## Listed entries:
□ □ □

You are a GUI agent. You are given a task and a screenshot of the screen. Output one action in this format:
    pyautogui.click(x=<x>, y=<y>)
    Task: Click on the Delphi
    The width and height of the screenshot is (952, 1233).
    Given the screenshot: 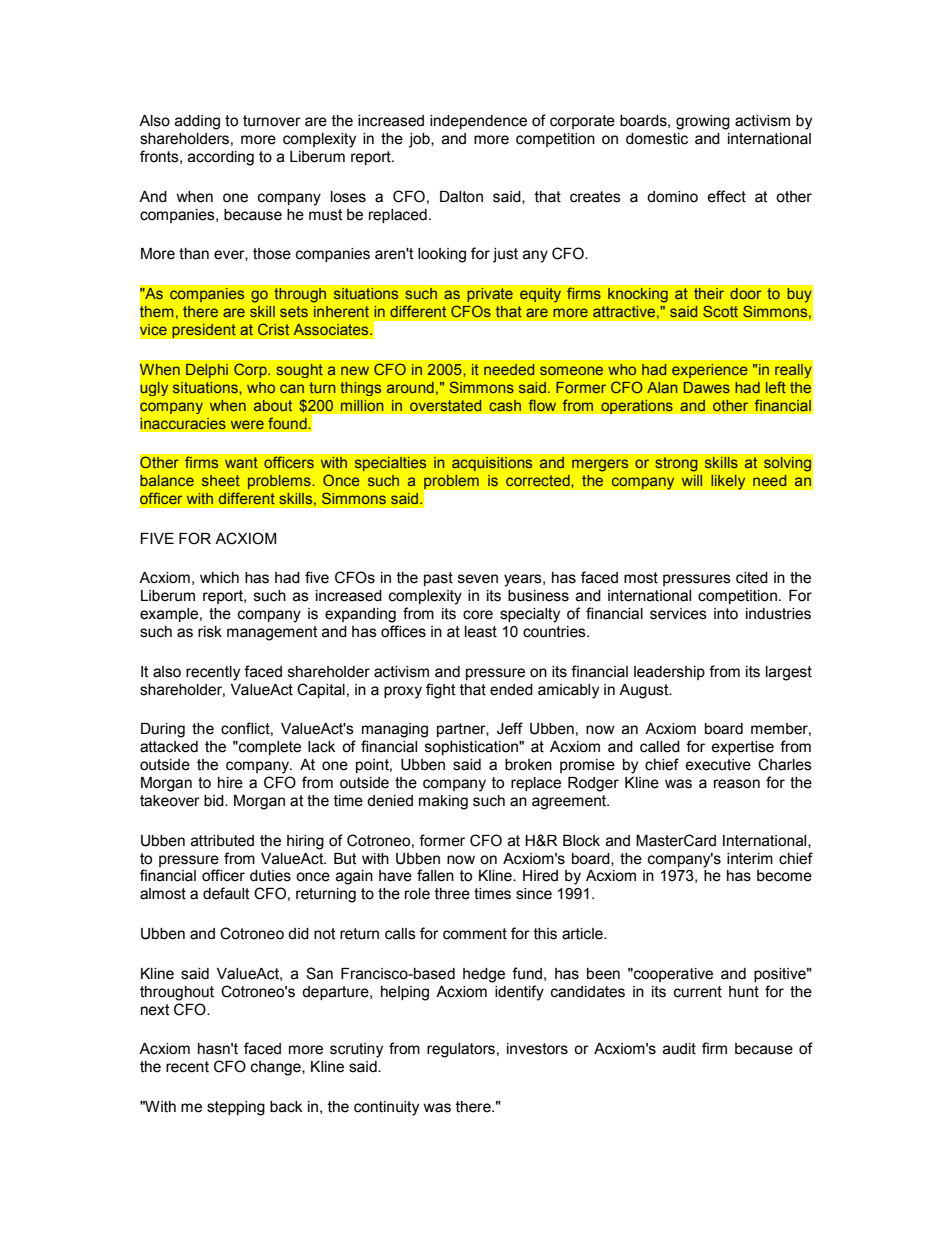 What is the action you would take?
    pyautogui.click(x=207, y=371)
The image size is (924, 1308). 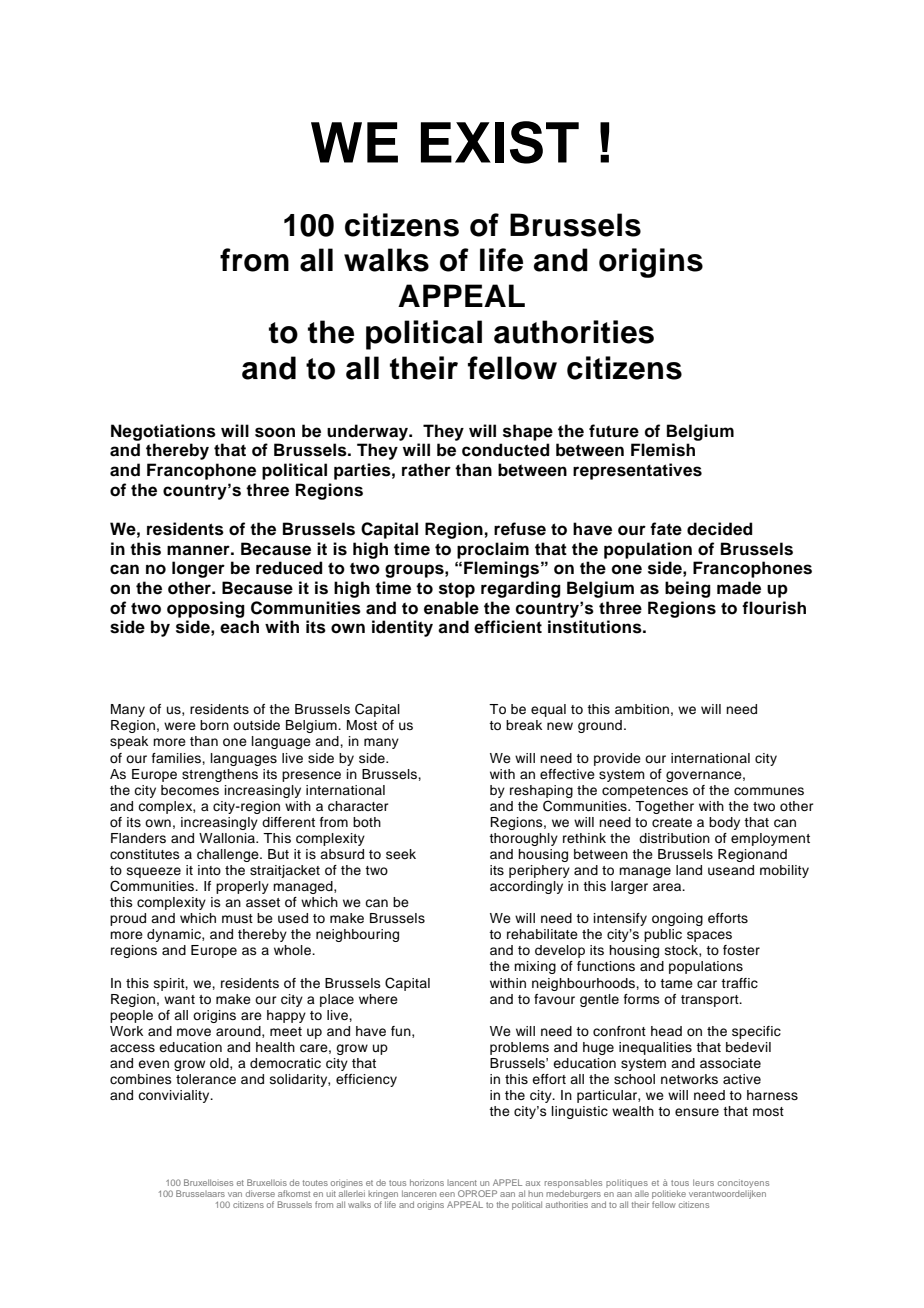 What do you see at coordinates (507, 1182) in the image?
I see `APPEL` at bounding box center [507, 1182].
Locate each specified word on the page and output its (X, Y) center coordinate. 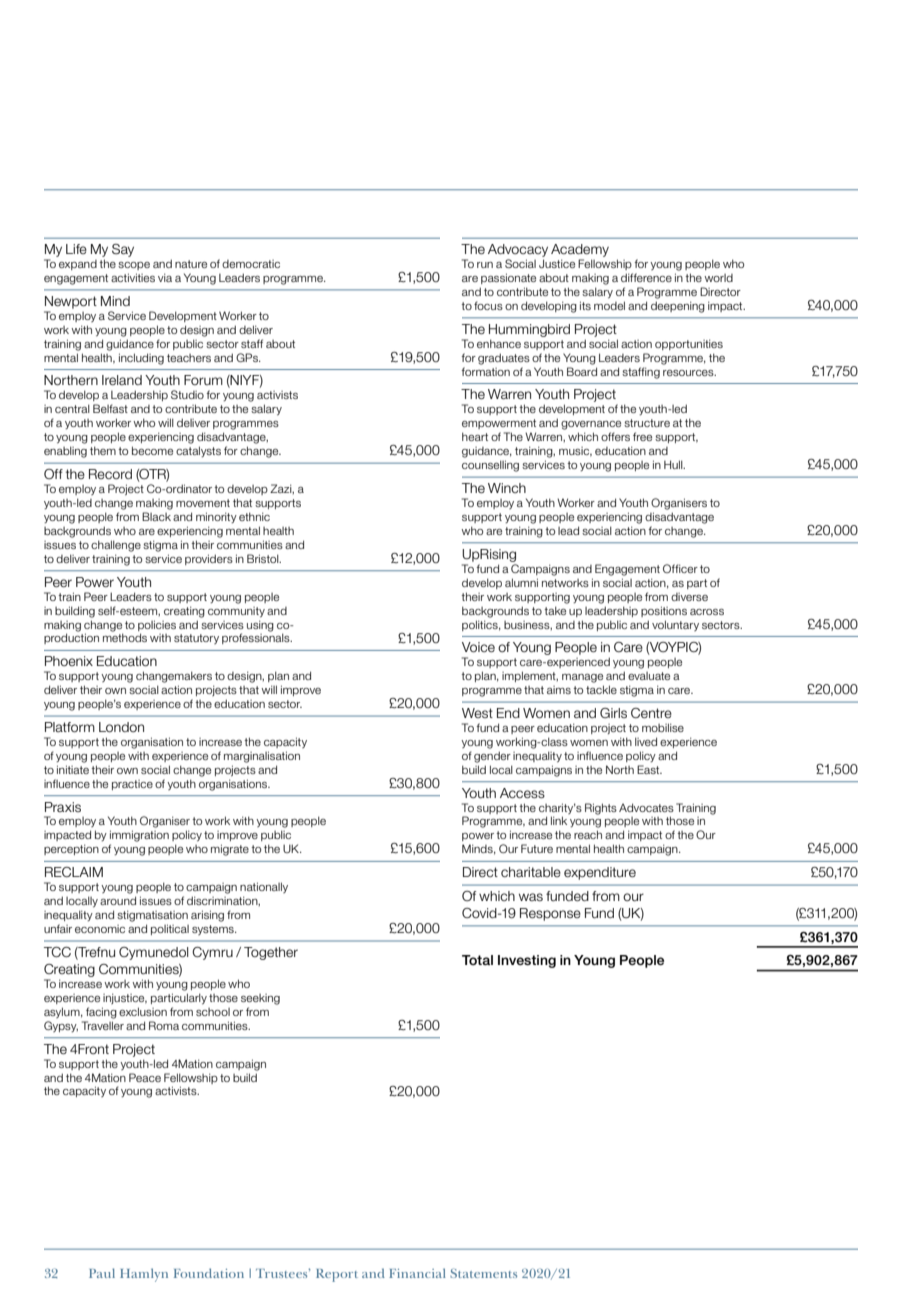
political (170, 929)
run (485, 265)
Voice (478, 647)
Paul (102, 1273)
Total (477, 960)
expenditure (600, 873)
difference (646, 277)
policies (157, 625)
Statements (483, 1273)
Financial (417, 1273)
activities (133, 277)
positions (664, 611)
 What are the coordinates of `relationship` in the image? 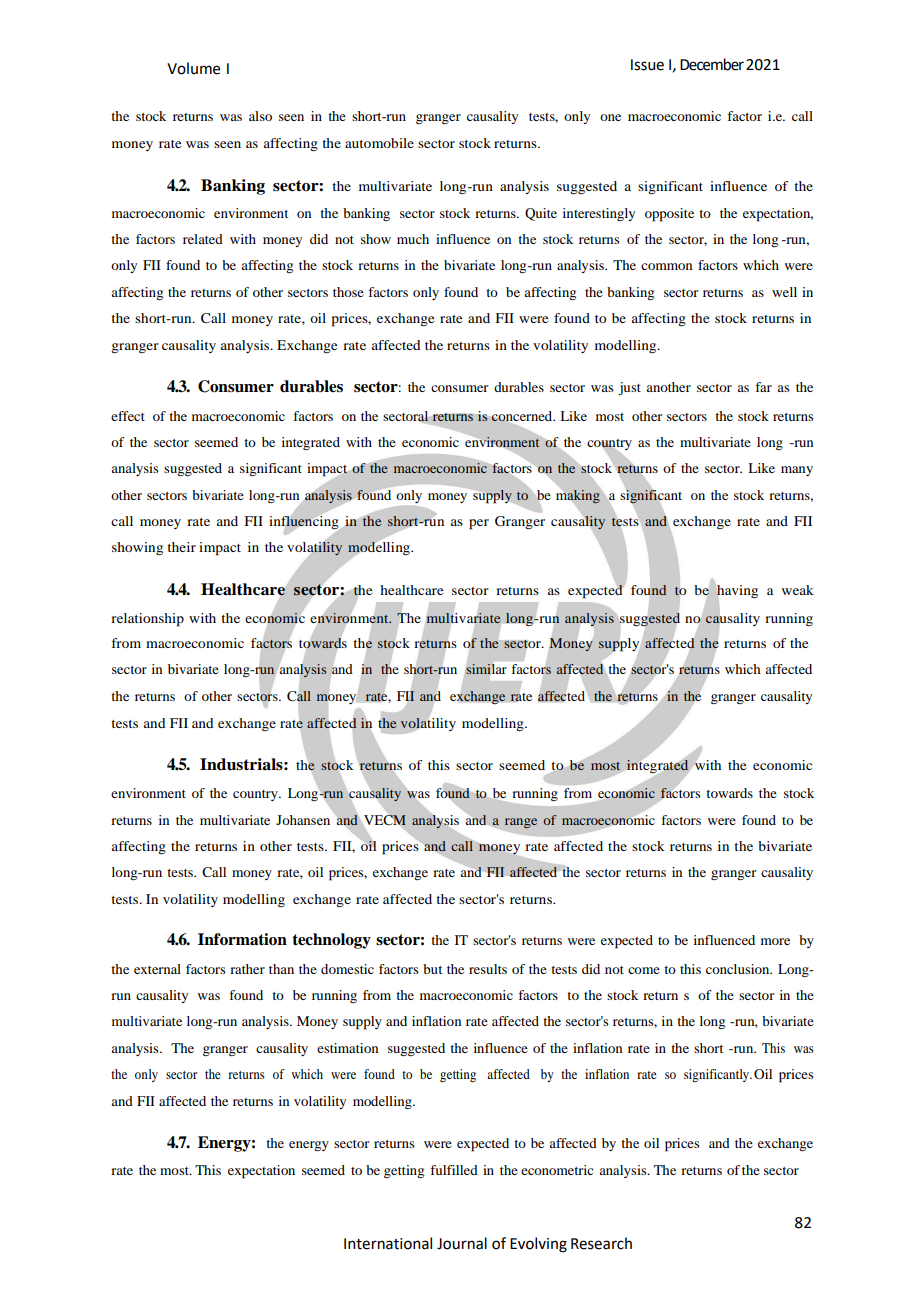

□ □ □

Copy the lines from the one containing "Paul (102, 1273)" through the end of the records, including both ends. Leave the pictures out of your copy.

## Exercise solution:
Paul (102, 1273)
Total (477, 960)
expenditure (600, 873)
difference (646, 277)
policies (157, 625)
Statements (483, 1273)
Financial (417, 1273)
activities (133, 277)
positions (664, 611)
 What are the coordinates of `relationship` in the image? 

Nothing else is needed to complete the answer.